Here We Are, I Guess

Jackie Martinez

Jacqueline Martinez, Reporter

I will miss high school. Actually, that’s a lie. I will miss high school only to a certain extent. I’ll miss the school lunch (…yeah), the laughter that plagues my friends and me whenever one of us says something funny, and the simple routine of getting up, going to school for eight hours, going back home, and doing homework for a monotonous three to four hours. All the while, I don’t ever wanna think about high school again. The people I dread seeing every single day, the procrastination, and the feeling of inferiority I feel every couple weeks made me want to give it all up. There’s just something conflicting about a student’s relationship with school. School can be a great time if you have easy classes and a bunch of friends, but when you lack both, school is literal hell. 
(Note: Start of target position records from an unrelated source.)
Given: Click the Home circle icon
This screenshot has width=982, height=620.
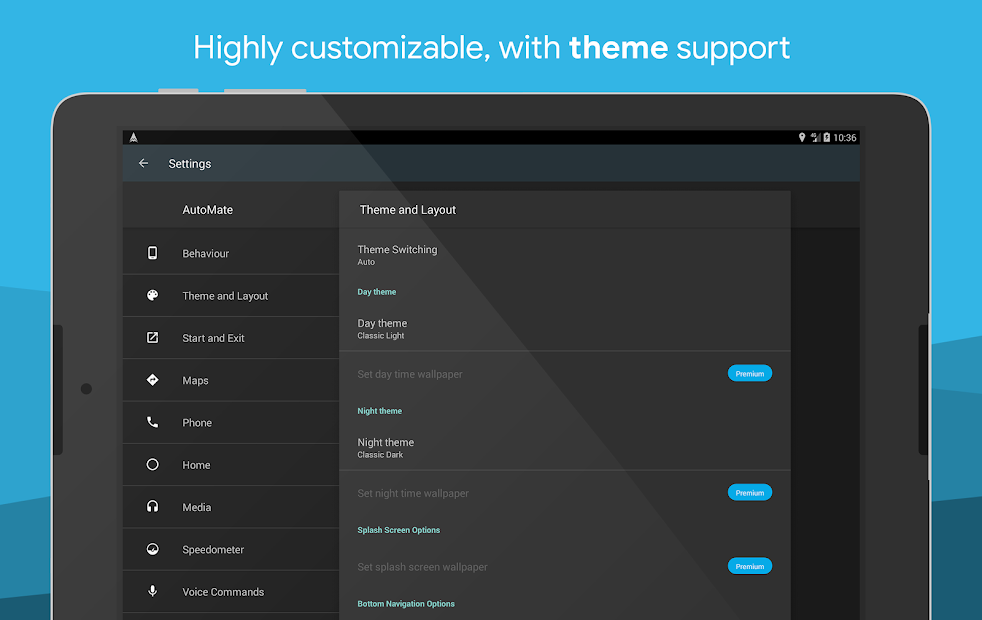Looking at the screenshot, I should (x=152, y=464).
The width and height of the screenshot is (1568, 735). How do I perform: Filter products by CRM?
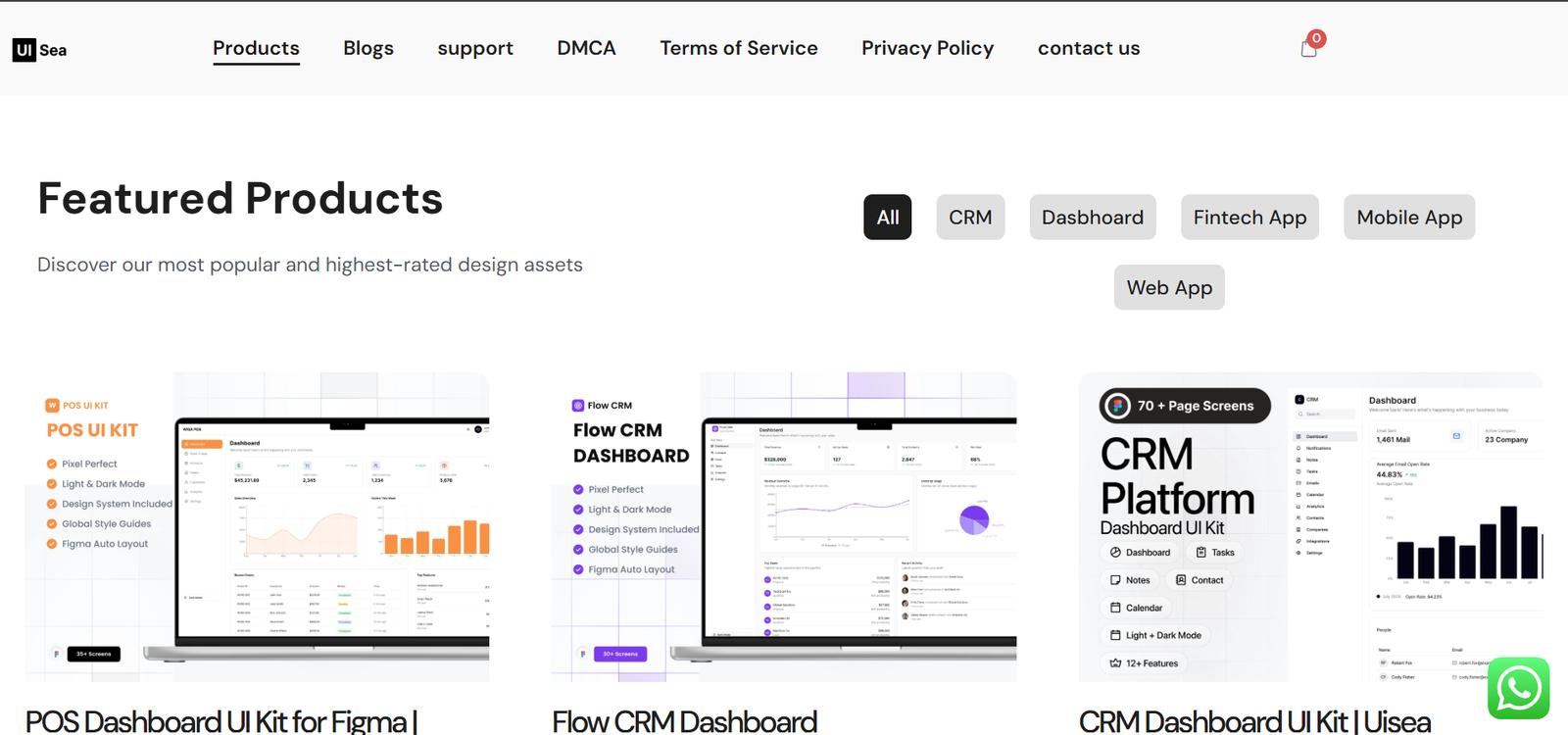[x=970, y=218]
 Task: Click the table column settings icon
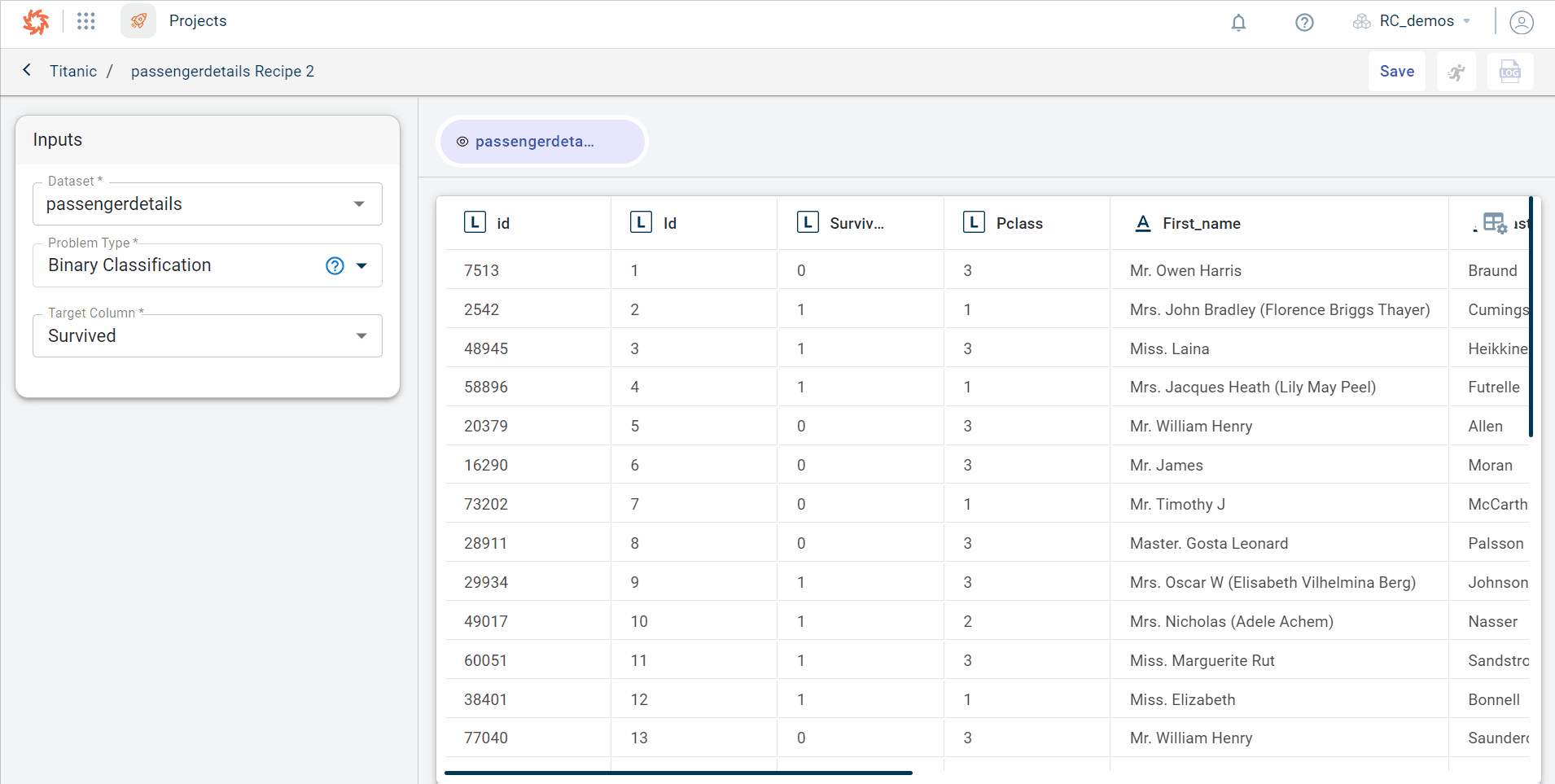[x=1495, y=223]
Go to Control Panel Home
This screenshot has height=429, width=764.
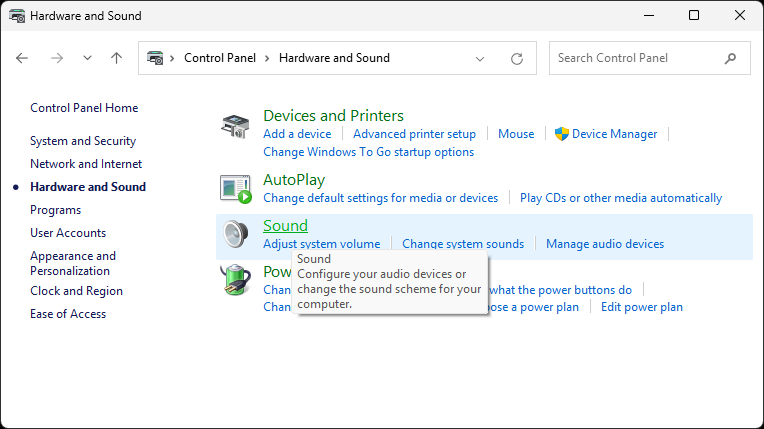coord(84,108)

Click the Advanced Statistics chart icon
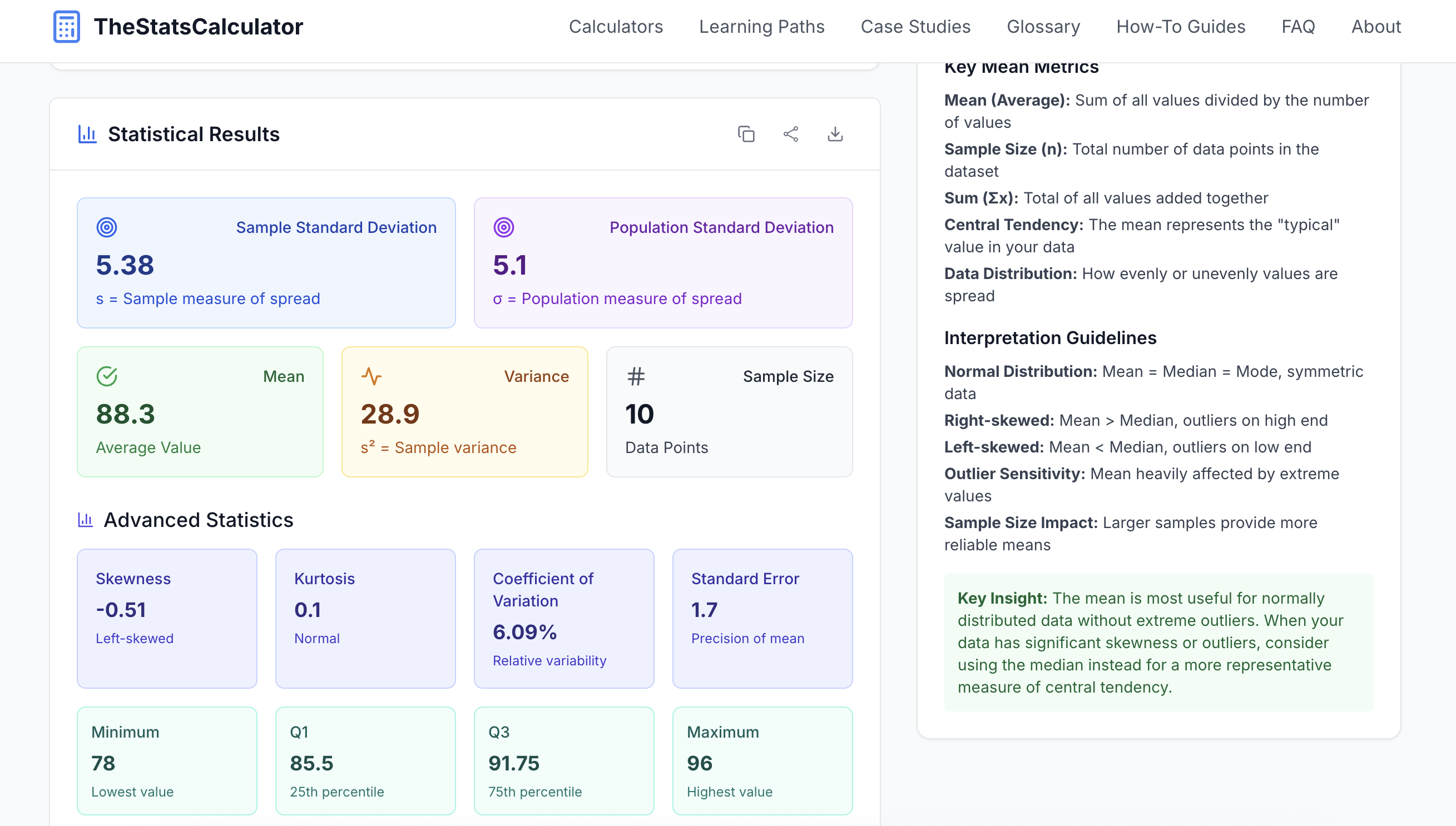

For the most part, my actions made me enjoy school even less and less as time went by. I didn’t do anything too extreme (strict parents) but from time to time, I come to the realization that the countless choices I’ve made over the past four years make me regret and doubt myself a lot. I wish I could’ve done things differently along my path but, there isn’t much faith and trust one should put into their 14 year old selves. I wish I could’ve participated in clubs and activities way more than I did. I’ve only done two clubs out of my four years in high school and for both, I joined this year. COVID, of course, comes into a factor in my lack of attendance in school activities, but nonetheless, I had freshman and half of sophomore year. For my freshman and sophomore year, I was too distracted with literally the most irrelevant things that I don’t even care about anymore. It’s so cringey to think about it today but I digress. I wish I didn’t buy and eat hot cheetos every single day before the clock could even hit 10 o’ clock my freshman and sophomore year. I wish I had established an actual support group in 10th grade when I felt so abandoned by everyone. Although I enjoyed its simplicity, I wish I could just erase ninth and tenth grade as a whole from my brain from how stupid life was.

Now, I have to worry about what college I want to go to in the span of two to three years, how to do taxes, maintain a healthy balance between school and work, and many more stressful things. Life won’t be the same anymore and I can’t change that. I can only move on because if I don’t, like Ms. Plascencia likes to say, I’ll be in chaos and whatnot. 

I can only hope that at the next stage of my life I can abide by my own terms and maintain stability. Nothing is set in stone and I can only push myself out of my comfort zone to actually do the best I can.